There are different types of medicine: Western, Occidental, traditional. They all have their place and merits. I send plenty of patients out for acupuncture, and I never see them back. Either they didn’t like me or it worked. I give my patients videos on juicing, plant-based diets—even though I don’t eat a plant-based diet. I send patients to chiropractors on a weekly basis. I see the utility of a chiropractor in my practice for those who’ve lost the normal curvature of their spine. Aligning the spine is important for your biomechanical well-being. I find that to be very beneficial.

The trends right now are in how fusions are being done. If you take a general case that walks in the door: 35-, 45-year-old guy, L4-L5 degenerative problem. He’s having pain in his back and in his leg. You take that basic case and present it to six different spine surgeons, you’re going to get four or five different answers on what to do: fuse it; don’t fuse it. Fuse it from the front, from the back. Both. The side. There are different ways to approach it.

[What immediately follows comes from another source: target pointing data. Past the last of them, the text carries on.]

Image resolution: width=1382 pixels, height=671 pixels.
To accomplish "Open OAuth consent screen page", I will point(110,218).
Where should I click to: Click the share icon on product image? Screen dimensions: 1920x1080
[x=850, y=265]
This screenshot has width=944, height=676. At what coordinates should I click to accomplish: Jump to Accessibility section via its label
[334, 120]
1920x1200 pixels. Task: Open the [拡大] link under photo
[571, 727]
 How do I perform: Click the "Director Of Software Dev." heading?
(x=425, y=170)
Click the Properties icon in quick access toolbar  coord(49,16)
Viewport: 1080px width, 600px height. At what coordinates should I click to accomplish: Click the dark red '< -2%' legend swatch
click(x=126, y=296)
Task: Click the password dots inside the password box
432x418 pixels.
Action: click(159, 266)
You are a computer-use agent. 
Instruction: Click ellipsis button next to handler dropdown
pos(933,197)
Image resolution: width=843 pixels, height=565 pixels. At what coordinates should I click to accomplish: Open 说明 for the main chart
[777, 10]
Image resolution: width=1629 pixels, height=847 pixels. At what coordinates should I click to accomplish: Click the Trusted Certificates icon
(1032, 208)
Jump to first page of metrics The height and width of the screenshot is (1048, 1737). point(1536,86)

You have to feel comfortable with your surgeon. If you voice the desire to get another opinion, the surgeon should help you facilitate that. Never feel talked into surgery. It should always be the last resort, but, having said that, I do surgery all the time. And problems occur no matter how good your surgeon is. If you want to find a neurosurgeon that nobody has anything bad to say about, find one that just completed their training and hasn’t started practice yet.

The biggest challenge right now is getting insurance to pay for what the patients need. Insurance companies are playing doctor. You can take pretty much any issue and they’ll say, “Nope, not indicated for these reasons.” It’s a weekly battle with insurance companies that has geared up more in the last few years.